Men always be like “if you liked me, why didn’t you say something” like ?! bro I am literally out here clutching my rose quartz pendant and saying your name three times with my eyes closed every night before I fall asleep.
What more could I have done?
Doctor: you’re never too old to start exercising
Me: cool thanks i’ll start in maybe like 15 years then
My friend told me that he climbed Mt. Everest and I was like, “yeah, but have you ever tried getting out of a waterbed?”
HR: “This is your revised salary. We recommend you keep it confidential.”
Employee: “Don’t worry, I’m equally ashamed of it.”
I like to say “Have a great day” before the cashier has a chance to. Power move.
Due to personal reasons, I’ve decided to become a mermaid that lures sailors to their doom.
I bet Ryan Gosling doesn’t even blow his candles out. He probably just winks at them and they faint.
[Murderer enters my bedroom]
Murderer: murdering time!
Me: not today murderer (safely positions entire body under covers)
Murderer: SON OF A
When your lying in bed and you sneeze upwards towards a moving ceiling fan there’s really no need to take a shower for the rest of the day.
Trust me on this.
“thank you all for coming to my crisis” i say as i turn to face everyone in the elevator
Son: Did you know some birds mate for life?
Me: All birds mate for life. That’s the point, dummy.

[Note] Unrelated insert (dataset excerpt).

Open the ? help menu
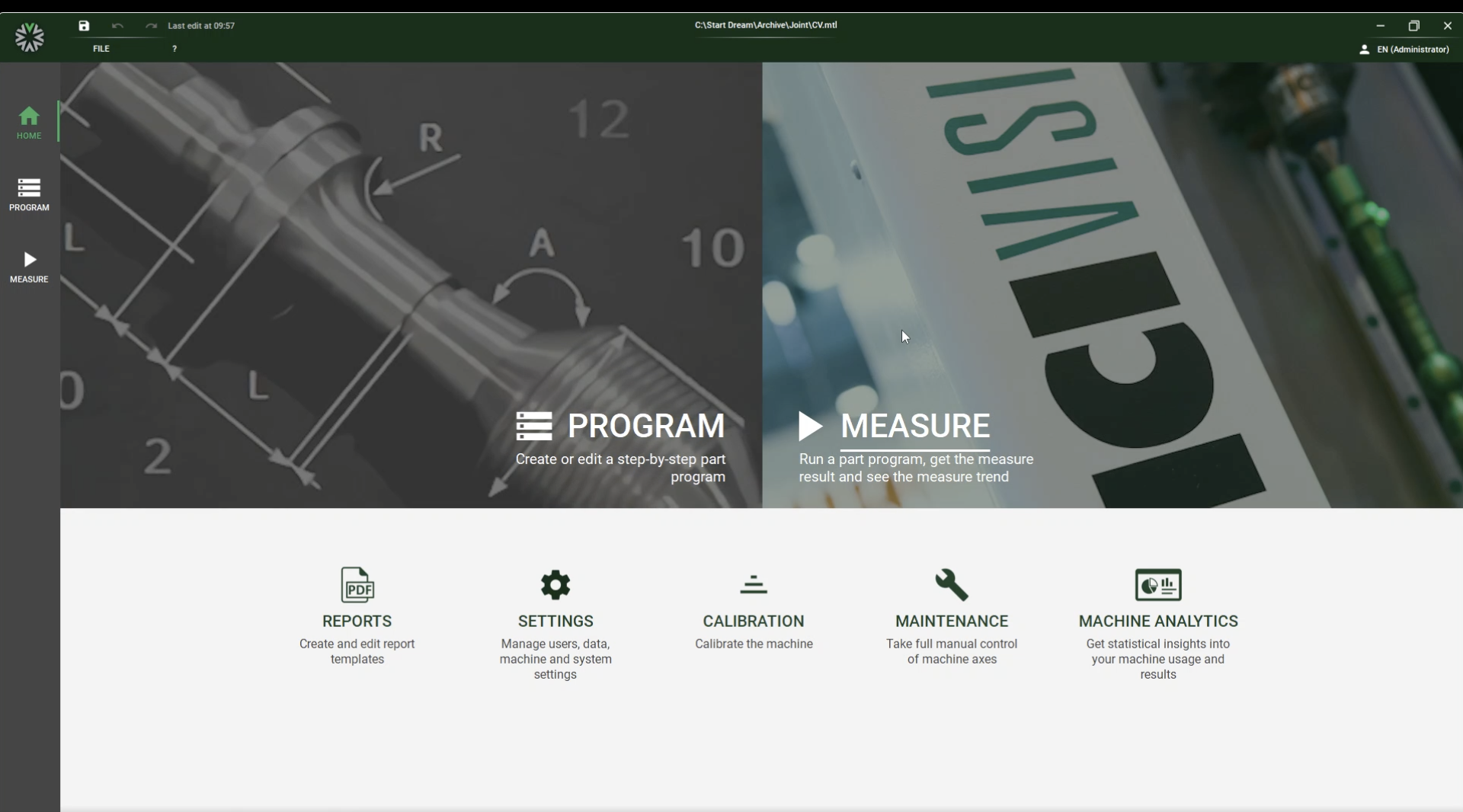 [x=174, y=49]
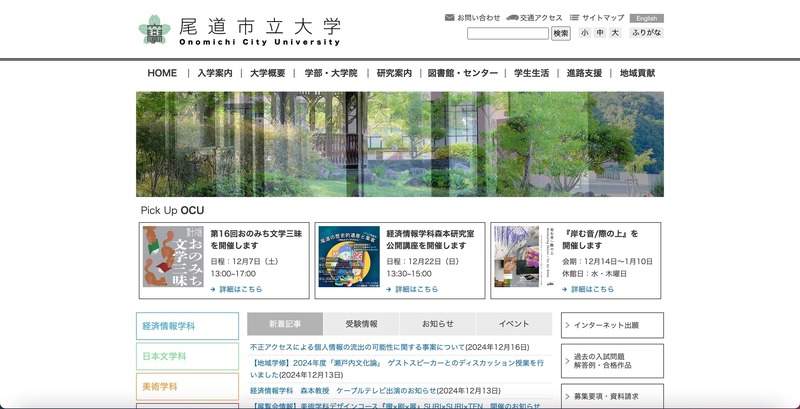800x409 pixels.
Task: Click the envelope icon for お問い合わせ
Action: [x=449, y=18]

Crazy but true: Over 80 percent of twins seperated at birth have the same exact birthday.
Smart cars are what happens when Optimus Prime gets drunk and has sex with his vacuum cleaner.
How do you tell someone that they’re not smart enough to manipulate you, without hurting their feelings?
My iPhone does NOT rule my life.
Battery – Don’t worry, Siri. I got this.
Shouts out to the Trump Tower suction cup guy for being the second craziest person to ascend that building.
taking a hotdog out of the microwave and checking it with a meat thermometer then frowning and putting it back in
[giving wedding toast for my cousin]
…and she’s like the cool, pretty sister I always wished I‘d had—
My actual sister also attending the wedding: HEY.